*PASSAGE PROVIDED:*
In summary these teachers seemed to have weakly developed concepts of probability and showed a reliance on prior beliefs. They preferred the questions to do with everyday life. They tended to see things in terms of the representative heuristic. With randomness they looked for spread across a range of variables and did not seem to believe that order or pattern were likely to be associated with random events.

Averages
The teachers’ initial responses to the term ‘average’ were explored through the questions ‘what is average?’, ‘what comes to mind when you think of average?’ and ‘is there a distinction between how average is used in everyday life and in mathematics?’ Most noticeable about the responses was the variety of terms and ideas used when discussing ‘average’. These included; mean, median, middle, middle-ish, middle of the road, in between, overall balance, typical, normal, ordinary, moderate, and representative value.
Over seventy percent of the group indicated they interpreted average in a general or everyday sense. In addition, over sixty percent of them indicated that notions of ‘in-between, normal or middle-ish’ were central to their everyday views of average.

*INFORMATION SHOWN:*
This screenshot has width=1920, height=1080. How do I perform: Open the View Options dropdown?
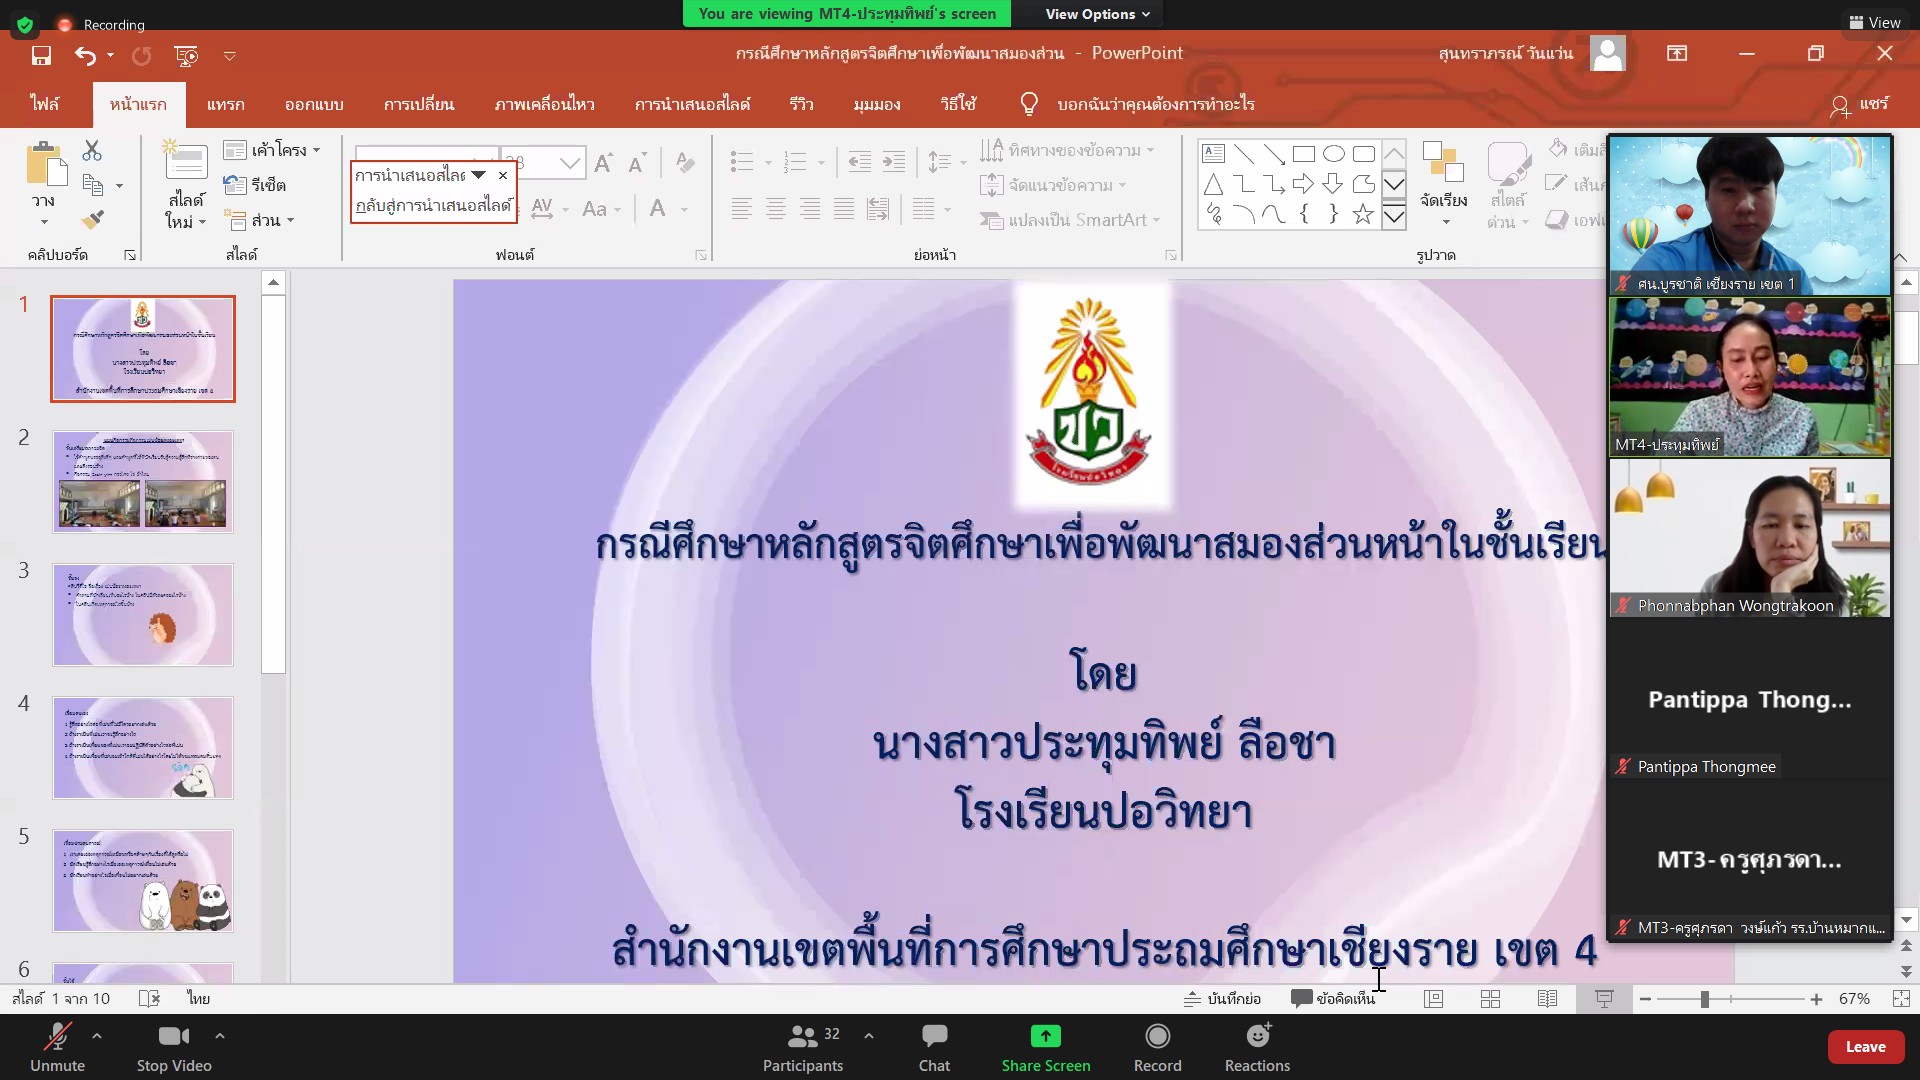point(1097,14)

* * *

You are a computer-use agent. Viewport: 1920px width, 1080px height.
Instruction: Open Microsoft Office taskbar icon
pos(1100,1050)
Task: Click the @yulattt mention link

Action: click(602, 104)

---

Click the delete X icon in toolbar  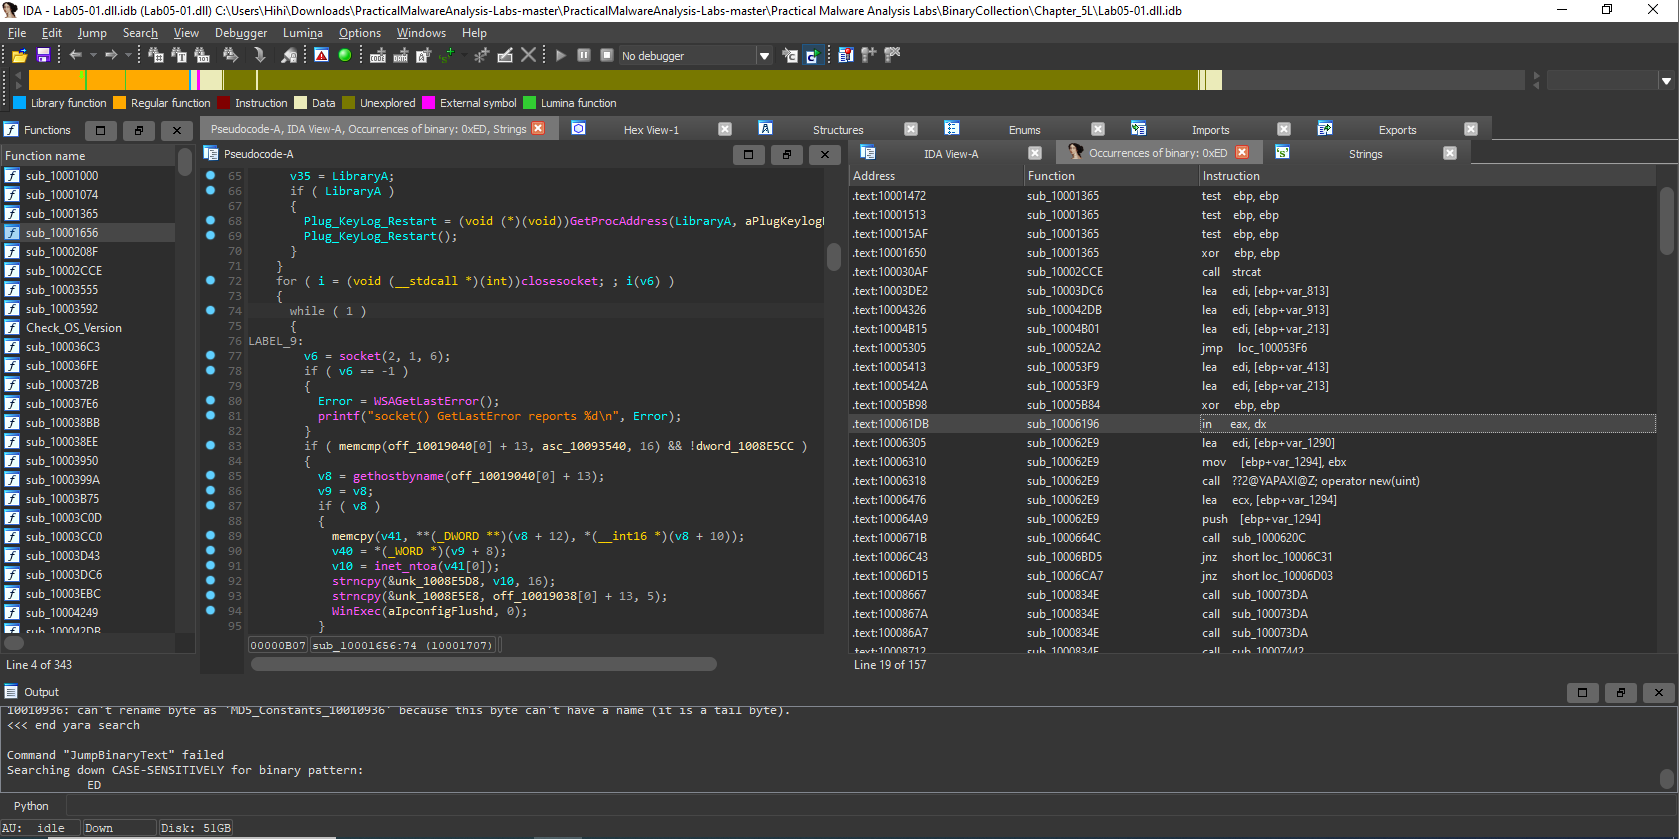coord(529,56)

*CHALLENGES:*
1/ Transcribe the part of the passage on teachers' ideas about probability and averages starting at "In summary these" and ending at "with random events.".
2/ In the passage on teachers' ideas about probability and averages, what share of the group interpreted average in a general or everyday sense?

*ANSWERS:*
1/
In summary these teachers seemed to have weakly developed concepts of probability and showed a reliance on prior beliefs. They preferred the questions to do with everyday life. They tended to see things in terms of the representative heuristic. With randomness they looked for spread across a range of variables and did not seem to believe that order or pattern were likely to be associated with random events.

2/ Over seventy percent